PROBLEM REQUIREMENTS: Pull each line containing "will" from the data.

INFORMATION SHOWN:
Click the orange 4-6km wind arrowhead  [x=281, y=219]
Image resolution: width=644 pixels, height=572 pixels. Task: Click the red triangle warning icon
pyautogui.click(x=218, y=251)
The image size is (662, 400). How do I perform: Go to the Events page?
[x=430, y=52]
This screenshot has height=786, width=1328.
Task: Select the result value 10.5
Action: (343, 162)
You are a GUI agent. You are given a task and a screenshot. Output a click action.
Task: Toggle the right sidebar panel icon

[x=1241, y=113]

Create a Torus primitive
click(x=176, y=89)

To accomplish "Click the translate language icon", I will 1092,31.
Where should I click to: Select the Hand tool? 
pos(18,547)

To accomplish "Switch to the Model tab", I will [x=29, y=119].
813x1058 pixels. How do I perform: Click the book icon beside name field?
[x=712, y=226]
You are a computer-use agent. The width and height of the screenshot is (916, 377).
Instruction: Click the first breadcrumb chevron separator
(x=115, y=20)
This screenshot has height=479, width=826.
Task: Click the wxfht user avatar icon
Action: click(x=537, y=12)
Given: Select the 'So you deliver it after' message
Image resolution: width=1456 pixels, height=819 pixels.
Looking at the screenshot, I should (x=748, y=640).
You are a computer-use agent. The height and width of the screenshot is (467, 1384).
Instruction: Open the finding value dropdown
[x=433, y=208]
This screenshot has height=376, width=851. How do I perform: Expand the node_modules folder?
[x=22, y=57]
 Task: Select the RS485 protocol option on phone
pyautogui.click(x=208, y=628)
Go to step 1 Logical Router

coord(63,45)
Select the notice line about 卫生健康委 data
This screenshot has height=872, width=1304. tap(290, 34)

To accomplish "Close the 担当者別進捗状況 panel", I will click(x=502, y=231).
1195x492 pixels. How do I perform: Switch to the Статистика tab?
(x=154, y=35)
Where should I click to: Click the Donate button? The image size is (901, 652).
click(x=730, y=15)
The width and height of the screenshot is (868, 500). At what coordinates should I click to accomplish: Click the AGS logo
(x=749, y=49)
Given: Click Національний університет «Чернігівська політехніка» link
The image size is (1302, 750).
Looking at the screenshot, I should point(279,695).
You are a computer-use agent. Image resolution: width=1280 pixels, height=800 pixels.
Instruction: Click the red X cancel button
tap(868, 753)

YOUR SOLUTION:
To accomplish "Click the translate language icon", I will 1092,31.
To accomplish "Switch to the Model tab", I will [x=29, y=119].
To accomplish "Close the 担当者別進捗状況 panel", I will click(x=502, y=231).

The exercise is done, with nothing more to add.